Posisi Ze terus membelakangi posisi Ayah dari bayi yang ia gendong dan tenangkan, berharap dengan cara itu ia tak dikenali pria yang kini menjadi orangtua pasien.
Maira menuruti apa pun yang dikatakan Ze, hingga akhirnya bayi itu mendapatkan kenyamanan tertidur dalam gendongan pelukan Ze yang tanpa diketahui siapa pun hatinya gerimis terhujam lara dan kerinduan pada bayi yang ia kandung, tetapi tak bisa ia lihat, rawat, bahkan mendekapnya sekali saja seperti ini.

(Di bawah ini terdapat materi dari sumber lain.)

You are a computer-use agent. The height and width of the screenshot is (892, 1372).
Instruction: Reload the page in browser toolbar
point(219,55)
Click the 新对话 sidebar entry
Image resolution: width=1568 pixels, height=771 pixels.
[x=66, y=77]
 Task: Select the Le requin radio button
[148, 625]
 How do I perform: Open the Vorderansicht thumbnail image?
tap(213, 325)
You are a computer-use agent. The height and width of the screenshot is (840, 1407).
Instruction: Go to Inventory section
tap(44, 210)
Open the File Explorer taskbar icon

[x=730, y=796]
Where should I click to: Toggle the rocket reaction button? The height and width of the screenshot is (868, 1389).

“Takdir yang begitu menyakitkan,” gumam Zelmira memindai wajah cantik Maira tanpa menyadari sosok pria yang berdiri masih setia menatap ke arahnya dengan perasaan pilu juga, tanpa ada siapa pun yang tahu hancur hatinya seperti apa di balik keteguhan iman pria yang berada dalam satu tirai perawatan bersama Ze.
Dua orang yang sama-sama merasakan lara, ketika terpisah dari seseorang yang sangat berarti dalam hidup oleh takdir-Nya .
“Takdir yang dituliskan Tuhan merupakan hal terbaik dalam hidup kita, walau terkadang yang terbaik itu tak selalu indah bahkan menyakitkan,” gumam Papa Maira dalam hati menatap nanar anaknya yang nyaman dalam gendongan wanita yang tak ia kenal.
“Seandainya kamu masih hidup, bukan perawat itu yang menenangkan anak kita, tetapi dirimu ... mamanya,” ucap Papa Maira dalam hati.